SHORT(S) BUT INTENSE
2005

SHORT(S) BUT INTENSE

The short films of the Spanish cineastes

The short film, a clear example of survival under precarious conditions, constitutes a fundamental part of every cinematography. Spain is no exception here and the country's short duration films have not only been the refuge for new directors who want to enter the cinematographic industry. The short film has also provided an open space to which consolidated cineastes have returned in different moments of their career. Despite its low profitability, the few screening possibilities, the disapproval that the media have shown towards it, the short film nevertheless still exists and presents itself in good shape.

Short(s) but intense tries to analyze these approaches to the short film via some of our most acknowledged directors.
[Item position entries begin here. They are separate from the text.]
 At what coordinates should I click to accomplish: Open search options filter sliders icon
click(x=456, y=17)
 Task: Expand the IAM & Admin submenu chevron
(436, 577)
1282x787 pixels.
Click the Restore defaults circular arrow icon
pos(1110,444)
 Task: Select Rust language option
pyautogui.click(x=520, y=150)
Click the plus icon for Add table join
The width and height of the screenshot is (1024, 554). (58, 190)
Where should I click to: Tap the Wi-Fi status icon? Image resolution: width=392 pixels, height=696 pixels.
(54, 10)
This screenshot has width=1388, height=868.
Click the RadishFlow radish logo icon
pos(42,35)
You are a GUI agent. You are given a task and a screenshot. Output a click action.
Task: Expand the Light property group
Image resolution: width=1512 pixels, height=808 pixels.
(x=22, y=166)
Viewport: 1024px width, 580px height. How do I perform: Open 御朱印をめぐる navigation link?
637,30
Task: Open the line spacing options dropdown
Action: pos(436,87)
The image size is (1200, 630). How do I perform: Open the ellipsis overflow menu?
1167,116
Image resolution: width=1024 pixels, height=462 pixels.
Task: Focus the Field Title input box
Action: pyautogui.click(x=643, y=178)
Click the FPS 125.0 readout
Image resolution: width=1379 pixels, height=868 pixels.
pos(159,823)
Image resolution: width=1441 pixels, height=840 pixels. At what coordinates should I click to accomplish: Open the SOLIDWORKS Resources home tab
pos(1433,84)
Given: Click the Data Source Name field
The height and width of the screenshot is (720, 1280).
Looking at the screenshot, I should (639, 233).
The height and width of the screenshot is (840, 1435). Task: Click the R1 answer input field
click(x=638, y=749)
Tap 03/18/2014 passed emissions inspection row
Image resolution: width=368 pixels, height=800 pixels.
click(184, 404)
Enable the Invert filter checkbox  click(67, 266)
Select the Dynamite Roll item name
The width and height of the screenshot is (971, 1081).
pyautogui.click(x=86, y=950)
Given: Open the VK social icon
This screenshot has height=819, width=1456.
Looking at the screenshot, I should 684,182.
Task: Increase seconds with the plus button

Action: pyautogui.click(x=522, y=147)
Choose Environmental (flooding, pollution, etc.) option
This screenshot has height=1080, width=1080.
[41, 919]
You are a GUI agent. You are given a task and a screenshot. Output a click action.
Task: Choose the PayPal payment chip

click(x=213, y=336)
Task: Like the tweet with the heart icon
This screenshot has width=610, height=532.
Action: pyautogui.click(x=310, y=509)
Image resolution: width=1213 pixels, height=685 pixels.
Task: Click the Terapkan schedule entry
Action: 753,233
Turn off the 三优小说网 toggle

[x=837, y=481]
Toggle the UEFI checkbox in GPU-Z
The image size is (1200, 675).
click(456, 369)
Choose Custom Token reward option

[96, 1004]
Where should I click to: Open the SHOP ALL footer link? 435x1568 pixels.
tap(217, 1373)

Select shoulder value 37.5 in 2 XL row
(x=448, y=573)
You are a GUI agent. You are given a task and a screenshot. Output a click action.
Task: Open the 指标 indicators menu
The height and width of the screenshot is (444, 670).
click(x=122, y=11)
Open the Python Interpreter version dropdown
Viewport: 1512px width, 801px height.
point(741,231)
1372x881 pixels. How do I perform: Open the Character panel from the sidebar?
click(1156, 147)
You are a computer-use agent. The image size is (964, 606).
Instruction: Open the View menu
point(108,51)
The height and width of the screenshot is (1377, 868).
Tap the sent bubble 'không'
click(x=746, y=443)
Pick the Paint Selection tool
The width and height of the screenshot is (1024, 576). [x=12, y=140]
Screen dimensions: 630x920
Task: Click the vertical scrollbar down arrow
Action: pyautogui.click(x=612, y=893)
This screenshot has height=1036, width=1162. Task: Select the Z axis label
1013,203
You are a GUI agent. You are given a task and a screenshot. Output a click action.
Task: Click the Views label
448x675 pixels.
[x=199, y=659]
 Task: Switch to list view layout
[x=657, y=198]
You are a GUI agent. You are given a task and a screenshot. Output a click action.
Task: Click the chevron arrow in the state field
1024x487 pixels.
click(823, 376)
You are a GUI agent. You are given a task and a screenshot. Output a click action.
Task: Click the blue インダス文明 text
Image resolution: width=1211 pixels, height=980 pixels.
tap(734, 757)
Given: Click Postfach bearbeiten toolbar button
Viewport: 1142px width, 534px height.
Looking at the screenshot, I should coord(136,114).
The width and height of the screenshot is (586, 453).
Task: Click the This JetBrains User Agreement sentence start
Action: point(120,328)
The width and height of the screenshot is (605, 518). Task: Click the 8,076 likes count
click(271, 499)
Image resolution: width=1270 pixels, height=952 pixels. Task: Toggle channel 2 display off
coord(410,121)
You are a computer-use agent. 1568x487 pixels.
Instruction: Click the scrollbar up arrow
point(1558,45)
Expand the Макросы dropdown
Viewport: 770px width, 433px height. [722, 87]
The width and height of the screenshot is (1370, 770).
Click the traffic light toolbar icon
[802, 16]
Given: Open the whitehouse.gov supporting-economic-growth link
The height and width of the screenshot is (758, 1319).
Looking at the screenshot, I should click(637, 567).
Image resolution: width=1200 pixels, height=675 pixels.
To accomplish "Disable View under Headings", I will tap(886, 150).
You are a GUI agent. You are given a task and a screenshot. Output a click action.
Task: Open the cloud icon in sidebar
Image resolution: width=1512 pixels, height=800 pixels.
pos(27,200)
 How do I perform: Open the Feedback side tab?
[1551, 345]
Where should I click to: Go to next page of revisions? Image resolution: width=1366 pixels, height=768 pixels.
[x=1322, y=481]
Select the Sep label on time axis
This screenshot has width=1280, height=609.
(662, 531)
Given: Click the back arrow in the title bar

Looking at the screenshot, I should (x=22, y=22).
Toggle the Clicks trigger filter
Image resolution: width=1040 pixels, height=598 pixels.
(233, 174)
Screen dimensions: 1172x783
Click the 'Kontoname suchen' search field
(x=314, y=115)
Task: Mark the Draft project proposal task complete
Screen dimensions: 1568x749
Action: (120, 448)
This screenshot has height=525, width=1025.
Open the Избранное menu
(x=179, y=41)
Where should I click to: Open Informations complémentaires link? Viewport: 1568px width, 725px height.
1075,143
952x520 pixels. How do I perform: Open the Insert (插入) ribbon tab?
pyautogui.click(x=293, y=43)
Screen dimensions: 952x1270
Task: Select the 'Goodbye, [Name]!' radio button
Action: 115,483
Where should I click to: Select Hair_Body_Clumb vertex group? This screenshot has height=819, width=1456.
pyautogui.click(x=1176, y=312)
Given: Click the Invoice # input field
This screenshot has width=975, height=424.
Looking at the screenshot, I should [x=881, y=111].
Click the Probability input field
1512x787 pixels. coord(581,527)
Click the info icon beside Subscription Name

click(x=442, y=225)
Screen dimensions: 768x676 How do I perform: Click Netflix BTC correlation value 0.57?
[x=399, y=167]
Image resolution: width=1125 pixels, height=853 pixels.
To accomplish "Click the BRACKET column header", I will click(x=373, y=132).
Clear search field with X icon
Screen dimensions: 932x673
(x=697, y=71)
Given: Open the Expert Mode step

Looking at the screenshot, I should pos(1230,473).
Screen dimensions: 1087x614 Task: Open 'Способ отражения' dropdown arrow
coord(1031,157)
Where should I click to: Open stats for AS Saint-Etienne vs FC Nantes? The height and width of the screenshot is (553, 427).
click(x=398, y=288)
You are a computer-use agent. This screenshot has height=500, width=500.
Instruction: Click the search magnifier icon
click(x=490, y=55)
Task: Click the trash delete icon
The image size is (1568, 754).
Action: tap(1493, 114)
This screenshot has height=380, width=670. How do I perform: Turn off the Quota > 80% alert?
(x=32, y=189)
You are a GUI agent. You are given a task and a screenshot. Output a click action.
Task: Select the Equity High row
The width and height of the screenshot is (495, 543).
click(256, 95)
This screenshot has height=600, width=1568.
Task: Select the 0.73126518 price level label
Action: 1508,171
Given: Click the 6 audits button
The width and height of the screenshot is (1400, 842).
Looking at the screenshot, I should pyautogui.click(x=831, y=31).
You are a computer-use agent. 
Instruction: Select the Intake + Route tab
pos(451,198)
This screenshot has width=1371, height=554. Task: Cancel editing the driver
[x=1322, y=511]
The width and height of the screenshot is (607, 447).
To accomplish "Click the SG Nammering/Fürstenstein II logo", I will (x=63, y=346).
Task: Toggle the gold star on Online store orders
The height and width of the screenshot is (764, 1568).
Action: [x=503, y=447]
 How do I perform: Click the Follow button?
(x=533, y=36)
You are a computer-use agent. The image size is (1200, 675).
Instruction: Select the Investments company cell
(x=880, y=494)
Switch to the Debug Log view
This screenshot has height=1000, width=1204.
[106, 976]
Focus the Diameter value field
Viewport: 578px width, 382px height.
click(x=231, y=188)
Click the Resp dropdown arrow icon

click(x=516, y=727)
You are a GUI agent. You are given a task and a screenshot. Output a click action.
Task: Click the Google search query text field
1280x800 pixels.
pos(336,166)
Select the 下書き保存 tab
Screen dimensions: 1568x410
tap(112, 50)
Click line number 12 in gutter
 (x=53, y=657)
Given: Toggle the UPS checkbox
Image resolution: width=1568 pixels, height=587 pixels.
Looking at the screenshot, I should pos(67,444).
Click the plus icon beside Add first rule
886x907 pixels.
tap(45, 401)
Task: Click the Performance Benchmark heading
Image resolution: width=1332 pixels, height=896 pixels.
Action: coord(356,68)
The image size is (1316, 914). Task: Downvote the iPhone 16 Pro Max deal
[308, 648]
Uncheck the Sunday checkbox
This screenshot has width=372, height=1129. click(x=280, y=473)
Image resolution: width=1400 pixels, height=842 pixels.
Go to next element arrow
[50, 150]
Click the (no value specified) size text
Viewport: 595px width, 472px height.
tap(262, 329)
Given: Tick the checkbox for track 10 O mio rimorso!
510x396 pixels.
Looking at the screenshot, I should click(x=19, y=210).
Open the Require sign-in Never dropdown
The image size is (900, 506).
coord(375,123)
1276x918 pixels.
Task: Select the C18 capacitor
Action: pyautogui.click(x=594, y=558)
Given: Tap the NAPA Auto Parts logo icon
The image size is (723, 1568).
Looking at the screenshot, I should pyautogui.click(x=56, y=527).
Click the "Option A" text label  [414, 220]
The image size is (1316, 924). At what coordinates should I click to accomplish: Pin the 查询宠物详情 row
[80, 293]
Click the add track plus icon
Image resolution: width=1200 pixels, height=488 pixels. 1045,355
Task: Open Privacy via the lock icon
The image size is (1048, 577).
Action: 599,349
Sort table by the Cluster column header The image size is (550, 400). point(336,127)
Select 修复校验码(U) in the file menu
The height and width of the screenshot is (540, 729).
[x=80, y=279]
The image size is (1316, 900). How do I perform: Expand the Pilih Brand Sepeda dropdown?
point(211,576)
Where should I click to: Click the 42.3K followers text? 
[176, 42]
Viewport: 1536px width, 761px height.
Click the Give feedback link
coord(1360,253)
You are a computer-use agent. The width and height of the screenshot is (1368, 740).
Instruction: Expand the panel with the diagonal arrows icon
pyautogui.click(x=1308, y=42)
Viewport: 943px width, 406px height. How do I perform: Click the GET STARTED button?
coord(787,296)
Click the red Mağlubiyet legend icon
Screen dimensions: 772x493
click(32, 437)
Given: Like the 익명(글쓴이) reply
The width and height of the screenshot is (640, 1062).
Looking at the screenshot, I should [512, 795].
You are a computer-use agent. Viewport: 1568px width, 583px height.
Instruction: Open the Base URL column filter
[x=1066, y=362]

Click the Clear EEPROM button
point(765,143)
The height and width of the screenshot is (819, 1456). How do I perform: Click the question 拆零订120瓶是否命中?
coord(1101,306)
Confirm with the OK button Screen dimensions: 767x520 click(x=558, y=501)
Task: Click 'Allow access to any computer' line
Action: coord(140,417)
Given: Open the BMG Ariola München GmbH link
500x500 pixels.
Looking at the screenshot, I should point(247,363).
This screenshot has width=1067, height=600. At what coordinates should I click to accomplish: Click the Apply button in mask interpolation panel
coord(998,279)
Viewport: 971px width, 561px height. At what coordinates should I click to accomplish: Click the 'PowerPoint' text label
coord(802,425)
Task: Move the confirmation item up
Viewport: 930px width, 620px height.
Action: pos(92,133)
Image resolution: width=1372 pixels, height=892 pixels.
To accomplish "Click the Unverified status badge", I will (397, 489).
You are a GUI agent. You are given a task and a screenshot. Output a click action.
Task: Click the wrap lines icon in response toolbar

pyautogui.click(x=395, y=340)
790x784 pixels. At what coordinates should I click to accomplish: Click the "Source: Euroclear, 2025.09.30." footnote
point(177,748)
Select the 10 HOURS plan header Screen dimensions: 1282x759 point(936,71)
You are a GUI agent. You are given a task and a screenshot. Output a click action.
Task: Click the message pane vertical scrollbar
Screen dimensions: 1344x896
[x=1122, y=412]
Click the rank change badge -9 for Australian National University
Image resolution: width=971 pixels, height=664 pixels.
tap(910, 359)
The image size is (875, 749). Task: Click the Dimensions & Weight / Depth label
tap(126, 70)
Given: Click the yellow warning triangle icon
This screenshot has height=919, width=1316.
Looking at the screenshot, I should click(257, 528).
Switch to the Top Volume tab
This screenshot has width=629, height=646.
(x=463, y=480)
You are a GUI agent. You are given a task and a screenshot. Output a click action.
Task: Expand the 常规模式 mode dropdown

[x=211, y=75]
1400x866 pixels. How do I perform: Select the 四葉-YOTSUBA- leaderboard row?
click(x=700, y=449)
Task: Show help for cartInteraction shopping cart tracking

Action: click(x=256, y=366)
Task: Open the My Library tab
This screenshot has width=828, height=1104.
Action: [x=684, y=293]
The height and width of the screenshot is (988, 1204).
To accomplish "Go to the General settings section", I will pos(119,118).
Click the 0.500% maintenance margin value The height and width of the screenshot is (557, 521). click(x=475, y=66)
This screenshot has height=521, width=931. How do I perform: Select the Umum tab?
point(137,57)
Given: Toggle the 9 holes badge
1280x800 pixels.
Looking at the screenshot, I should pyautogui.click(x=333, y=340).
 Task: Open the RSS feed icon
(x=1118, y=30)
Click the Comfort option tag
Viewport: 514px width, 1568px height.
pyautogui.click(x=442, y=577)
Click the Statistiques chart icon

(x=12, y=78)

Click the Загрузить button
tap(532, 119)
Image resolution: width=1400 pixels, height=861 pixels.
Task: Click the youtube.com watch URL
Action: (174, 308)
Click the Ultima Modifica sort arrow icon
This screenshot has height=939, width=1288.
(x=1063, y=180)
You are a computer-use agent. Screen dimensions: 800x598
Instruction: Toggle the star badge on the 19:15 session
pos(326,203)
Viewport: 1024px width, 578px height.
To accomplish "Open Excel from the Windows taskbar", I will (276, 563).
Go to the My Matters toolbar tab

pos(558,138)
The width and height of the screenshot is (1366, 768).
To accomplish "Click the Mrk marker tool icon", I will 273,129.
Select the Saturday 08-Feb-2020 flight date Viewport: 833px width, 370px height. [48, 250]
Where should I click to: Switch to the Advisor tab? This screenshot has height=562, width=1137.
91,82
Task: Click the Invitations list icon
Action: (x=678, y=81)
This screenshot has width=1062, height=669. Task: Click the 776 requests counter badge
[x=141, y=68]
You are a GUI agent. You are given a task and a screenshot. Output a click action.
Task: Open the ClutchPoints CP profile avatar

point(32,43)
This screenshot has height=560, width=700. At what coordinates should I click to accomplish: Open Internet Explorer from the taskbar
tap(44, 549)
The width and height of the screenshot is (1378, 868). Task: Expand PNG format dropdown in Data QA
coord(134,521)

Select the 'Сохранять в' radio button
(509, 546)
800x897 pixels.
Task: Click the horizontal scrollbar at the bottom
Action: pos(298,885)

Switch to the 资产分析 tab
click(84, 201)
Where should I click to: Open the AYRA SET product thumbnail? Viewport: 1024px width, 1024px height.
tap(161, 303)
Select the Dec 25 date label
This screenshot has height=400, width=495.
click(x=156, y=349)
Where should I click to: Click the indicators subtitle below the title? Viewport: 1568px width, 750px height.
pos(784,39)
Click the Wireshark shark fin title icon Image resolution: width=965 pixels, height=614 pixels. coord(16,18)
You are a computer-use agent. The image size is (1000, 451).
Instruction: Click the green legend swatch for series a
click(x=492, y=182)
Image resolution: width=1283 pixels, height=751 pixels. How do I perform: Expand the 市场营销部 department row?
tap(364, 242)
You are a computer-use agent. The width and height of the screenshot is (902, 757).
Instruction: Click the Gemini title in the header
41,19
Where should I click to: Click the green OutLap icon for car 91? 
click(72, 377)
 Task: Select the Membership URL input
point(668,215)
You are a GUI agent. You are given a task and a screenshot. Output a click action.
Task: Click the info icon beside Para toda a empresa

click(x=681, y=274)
Without claiming to be definite, the book constitutes a step ahead in the acquaintance with the directors' little or even unknown facet. A facet that presents the fundaments of their style. A facet that allowed a development of their work with greatest liberty. A facet that demonstrated the directors' thematic preoccupations for the first time.

As Fernando Lara puts it in the prologue, "It is sufficient to see the list of Spanish cineastes on these pages to understand that the short film was crucial for those who did their first steps in the seventh art and to understand that those films (short in their duration but not small in their impact) form an indissoluble part of an creative "corpus" that one has to contemplate in its integrity."

Among the 39 directors which appear here, some are already dead. Yet, many others are quite active - including some whose more than promising careers have just started with the intention to show the most ample and varying repertoire possible. We can follow a subterranean history of the Spanish cinema via the short films of Buñuel, Berlanga, Bardem, Saura, Trueba or Amenábar - just to mention some of the mayor names in the history of our cinema.